• _PROBLEM DETAILS_:
In the records below, find each line with the word "will" and copy it.

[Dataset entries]
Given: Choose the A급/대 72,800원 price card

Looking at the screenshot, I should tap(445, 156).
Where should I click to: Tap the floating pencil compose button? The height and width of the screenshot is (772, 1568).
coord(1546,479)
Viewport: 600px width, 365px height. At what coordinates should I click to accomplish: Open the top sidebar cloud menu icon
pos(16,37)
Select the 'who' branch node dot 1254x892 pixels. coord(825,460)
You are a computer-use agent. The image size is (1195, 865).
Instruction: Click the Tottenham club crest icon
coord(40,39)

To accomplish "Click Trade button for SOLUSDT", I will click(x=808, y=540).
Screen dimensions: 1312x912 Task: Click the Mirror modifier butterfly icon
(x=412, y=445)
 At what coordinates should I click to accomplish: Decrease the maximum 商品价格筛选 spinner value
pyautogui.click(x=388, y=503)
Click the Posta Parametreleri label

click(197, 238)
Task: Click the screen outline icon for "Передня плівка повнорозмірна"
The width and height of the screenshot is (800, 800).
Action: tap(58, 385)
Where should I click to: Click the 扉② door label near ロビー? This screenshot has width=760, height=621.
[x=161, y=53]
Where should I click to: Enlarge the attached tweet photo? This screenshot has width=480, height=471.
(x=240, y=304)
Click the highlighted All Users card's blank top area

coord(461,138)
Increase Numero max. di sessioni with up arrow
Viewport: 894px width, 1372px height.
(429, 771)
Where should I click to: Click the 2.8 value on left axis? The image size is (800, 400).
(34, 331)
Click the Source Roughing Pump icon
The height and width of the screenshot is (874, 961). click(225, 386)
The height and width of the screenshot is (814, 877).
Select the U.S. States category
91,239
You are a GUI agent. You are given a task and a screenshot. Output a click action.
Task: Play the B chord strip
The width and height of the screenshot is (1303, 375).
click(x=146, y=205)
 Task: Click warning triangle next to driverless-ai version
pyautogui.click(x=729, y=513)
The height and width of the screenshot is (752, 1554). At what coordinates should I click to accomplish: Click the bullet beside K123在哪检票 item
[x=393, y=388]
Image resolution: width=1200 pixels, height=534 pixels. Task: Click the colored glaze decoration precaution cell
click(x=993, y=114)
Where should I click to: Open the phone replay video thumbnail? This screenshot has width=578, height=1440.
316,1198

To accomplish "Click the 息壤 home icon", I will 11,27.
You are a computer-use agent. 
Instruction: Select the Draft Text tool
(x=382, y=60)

• _TASK RESPONSE_:
To accomplish "Click Trade button for SOLUSDT", I will click(x=808, y=540).
To accomplish "Click the 息壤 home icon", I will 11,27.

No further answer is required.